## SUPPLIED MATERIAL
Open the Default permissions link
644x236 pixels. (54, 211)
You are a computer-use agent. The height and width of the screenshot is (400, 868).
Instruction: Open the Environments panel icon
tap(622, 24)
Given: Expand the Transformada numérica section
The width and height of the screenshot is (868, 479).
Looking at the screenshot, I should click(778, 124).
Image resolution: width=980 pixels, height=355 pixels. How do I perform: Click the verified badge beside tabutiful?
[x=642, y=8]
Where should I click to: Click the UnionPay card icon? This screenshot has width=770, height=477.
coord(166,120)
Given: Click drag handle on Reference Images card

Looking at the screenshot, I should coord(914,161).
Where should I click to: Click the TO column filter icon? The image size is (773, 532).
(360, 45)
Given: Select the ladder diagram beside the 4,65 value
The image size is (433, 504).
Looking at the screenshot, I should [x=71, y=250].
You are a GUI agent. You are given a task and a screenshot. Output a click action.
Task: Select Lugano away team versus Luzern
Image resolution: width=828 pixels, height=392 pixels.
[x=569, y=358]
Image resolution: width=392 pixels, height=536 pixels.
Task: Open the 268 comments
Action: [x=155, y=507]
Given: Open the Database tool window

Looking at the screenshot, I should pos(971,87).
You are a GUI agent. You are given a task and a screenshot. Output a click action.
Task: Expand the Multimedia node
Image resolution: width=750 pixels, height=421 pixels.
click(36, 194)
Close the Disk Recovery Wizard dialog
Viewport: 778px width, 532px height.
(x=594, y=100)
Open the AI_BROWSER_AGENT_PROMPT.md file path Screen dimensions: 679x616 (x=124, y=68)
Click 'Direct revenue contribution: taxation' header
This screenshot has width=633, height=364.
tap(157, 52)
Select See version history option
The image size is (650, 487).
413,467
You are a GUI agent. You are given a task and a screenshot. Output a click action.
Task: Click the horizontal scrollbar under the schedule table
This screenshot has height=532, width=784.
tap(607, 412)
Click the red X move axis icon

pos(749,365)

## WORK TO BE COMPLETED
Please copy the line that contains "Image resolution: width=750" and each line after it through the end of the records, exactly, and no other lines.

## REPLY TO THE TASK
Image resolution: width=750 pixels, height=421 pixels.
click(36, 194)
Close the Disk Recovery Wizard dialog
Viewport: 778px width, 532px height.
(x=594, y=100)
Open the AI_BROWSER_AGENT_PROMPT.md file path Screen dimensions: 679x616 (x=124, y=68)
Click 'Direct revenue contribution: taxation' header
This screenshot has width=633, height=364.
tap(157, 52)
Select See version history option
The image size is (650, 487).
413,467
You are a GUI agent. You are given a task and a screenshot. Output a click action.
Task: Click the horizontal scrollbar under the schedule table
This screenshot has height=532, width=784.
tap(607, 412)
Click the red X move axis icon

pos(749,365)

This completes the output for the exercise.